This was despite Obama’s earlier spectacular eulogy to Madiba.
The world leaders’ selfie, according to the UK’s Daily Mail, led to a backlash from Twitter users who said it was inappropriate behaviour at an event to remember the life of the anti-apartheid hero, who died last week aged 95.
Twitter user James Armitage wrote: ‘What selfish morons take a “selfie” at a memorial service? Oh yeah that’s right, Barack Obama and David Cameron.’
In a message directed at Mr Cameron, Sarah McDermott said: ‘You have precisely zero class or decorum.’
riting on Twitter, Mel Huang said: ‘I wonder if Neil Kinnock got an ulcer seeing his daughter-in-law do a selfie with David Cameron . . . at a memorial service.’
Kinnock is a former leader of the UK’s Labour Party.
His son married Helle Thorning-Schmidt, the Prime Minister of Denmark.
The image has since been featured on several newspaper front pages, with commentators saying that it showed a lack of respect for the solemn service for Madiba.
Instead of apologising, Cameroon’s response is particularly bamboozling.
The British Prime Minister claims the snap with his two colleagues was proof that even in death Mandela was ‘bringing people together’.
Well said Mr Cameroon. You prove that no one has a monopoly over stupidity.
Aside from the antics of the three leaders, the greatest disgrace came in the form of ANC supporters who booed their split-headed leader Jacob Zuma.
This was in stark contrast to the rapturous applause they have to former president Thabo Mbeki. Zuma was booed each time he was shown on the giant screens as he spoke while the crowds cheered loudly when the names of former presidents Kgalema Motlanthe, Mbeki and FW de Klerk were mentioned.
People of Mzansi can no longer hide their dislike for the incumbent President. It is as if they were forced to vote for Zuma.
But to show their disapproval of Zuma at such an auspicious event is unforgivable.
Yes, one understands their frustrations with their country’s downward spiral under Zuma, in particular his appropriation of M206 million to improve his private residence.
But what did they expect when they put Zuma into office in the first place.
Did they not know that they were voting for a split headed empty tin with 11 wives, 33 children and absolutely no education.
What for instance would Basotho expect if they voted a sheep herd-boy into the premier’s seat.
Would it then be proper to boo that herd-boy when he delivers a eulogy at the King’s funeral. No South Africans you have lost it.
till on the subject of South Africans, it seems our neighbours, whose land totally surrounds us, are determined to compete and outpace Zimbabwe in their knack for the bizarre.
Imagine a country legitimising its most notorious criminals by allowing them to legally organise themselves.
Just imagine all the big names in the criminal underworld in Lesotho openly coming together to form a political party and announcing the event with a straight face, worse still, even expecting to be legitimately recognised and accepted as a viable alternative voice in the national arena.

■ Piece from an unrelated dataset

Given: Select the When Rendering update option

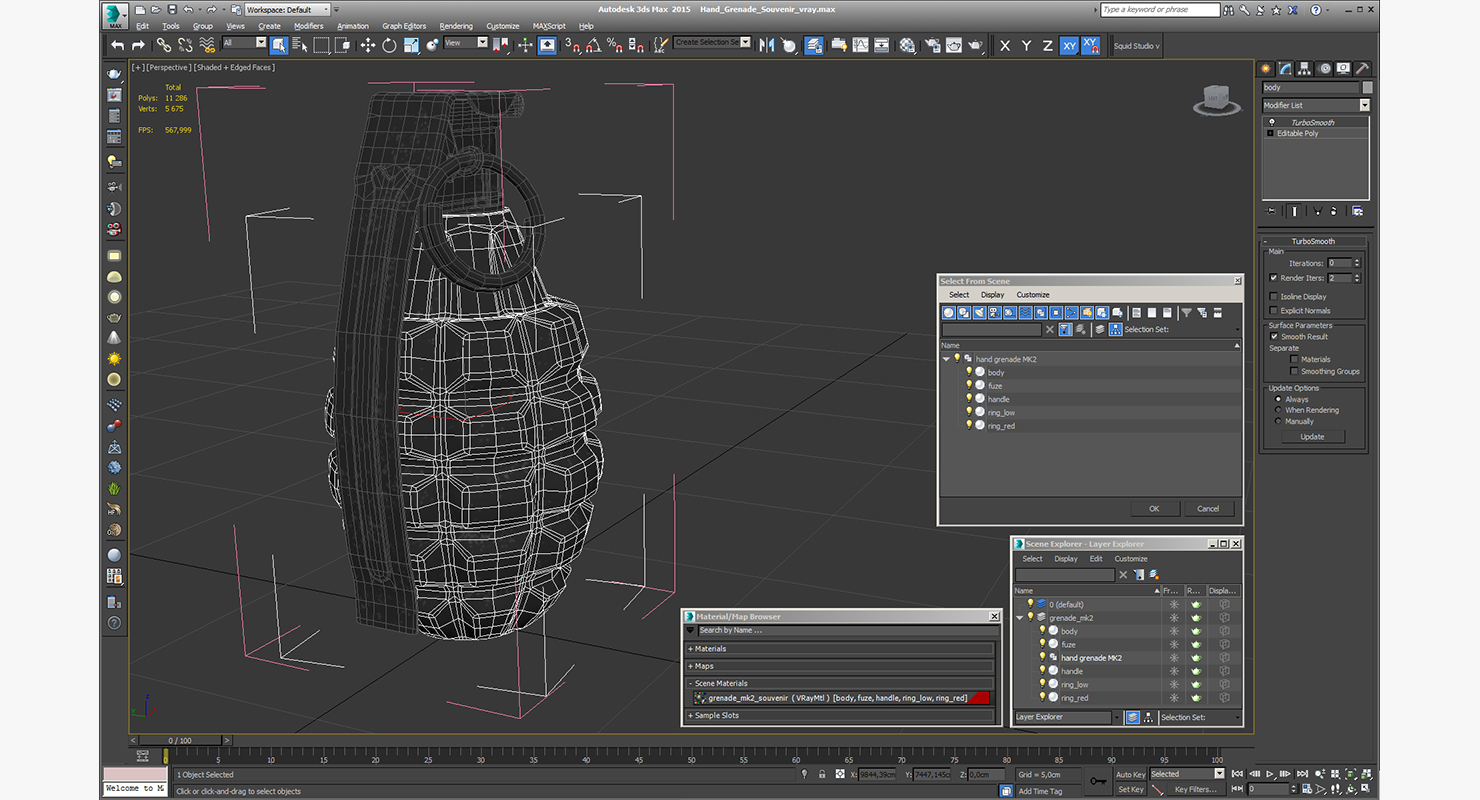Looking at the screenshot, I should (1278, 410).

Mzansi is now never short of wonders.
We can safely say, “Out of South Africa always comes something new.”
You have heard of South Africa’s notorious gangster and ex-convict Kenny Kunene (the Sushi King).
Kunene was in the news again last week, only this time for not licking sushi off a semi-nude beauty.

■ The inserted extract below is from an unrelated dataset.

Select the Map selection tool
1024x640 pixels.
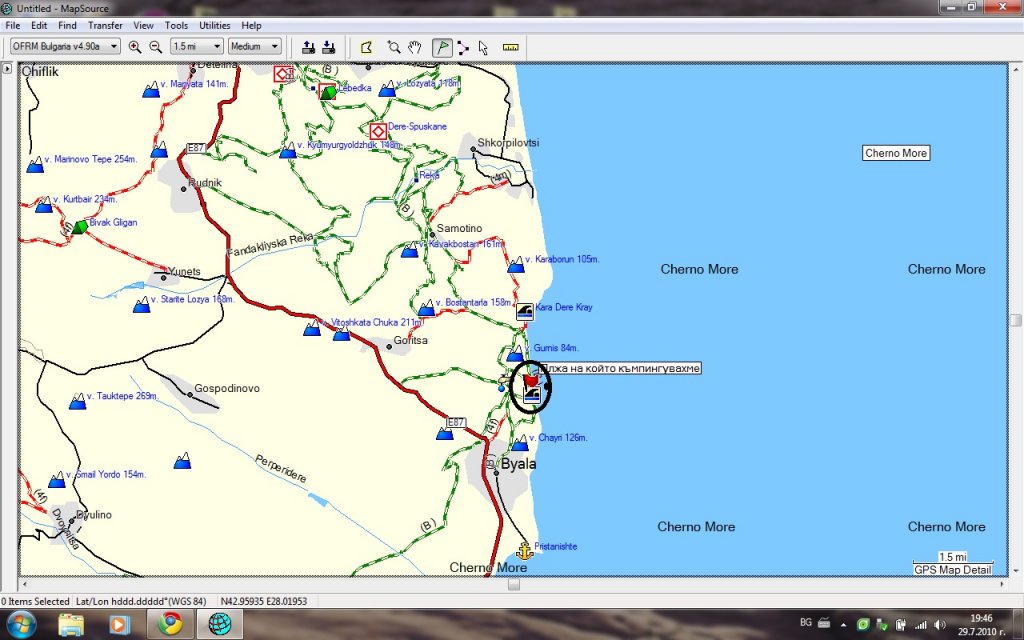pos(367,47)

Kunene, who a few months ago joined Julius Malema’s Economic Freedom Fighters and then quickly left the new party, has found a political home among ex-convicts like him in the Western Cape. Their new party is called the Patriotic Alliance.
One of the most notorious Cape Town gangsters among the coloured community, Rashied Staggie, is among the prominent members of the new party.
Patriotic Alliance founder Gayton McKenzie, a convicted bank robber, told the media, “Listen, we’re not choosing the pope here, we’re choosing a politician.”
Not to be outdone Kunene, who claims his party has pastors in its ranks, quotes the bible extensively in defence of his new party. Kunene said God never used people with a clean past.
He goes on to say biblical Moses was a murderer who was later chosen to liberate his people.
That may very well be so Kunene, except your political party’s agenda is not about regular Godly work.
An African National Congress youth leader raised concerns that the country’s Independent Electoral Commission was “reducing the country to a banana republic by registering a political party led by ex-convicts”.
“We can’t allow gangsters to organise themselves masquerading as politicians.
his is unheard of. How can you have criminals organising themselves legally. It means you are legalising crime.”
Scrutator wonders what Basotho would say if all the thieves be they car thieves or cattle thieves and even petty pick-pockets and shop-lifters (Masholu) were to form a party and then demand to be taken seriously for a vote.
Now, after the traumatic experience of the Zuma years, which have now forced South Africans to show their disapproval of him at the most inappropriate occasion, it may now well be Kunene and Mackienze in the Union Buildings.
After all the bizarre happens in Mzansi. The elections in South Africa are only around the corner. My fellow Basotho, lets evacuate from our small country, and establish our new Kingdom on planet Jupiter. At least we will be safe there.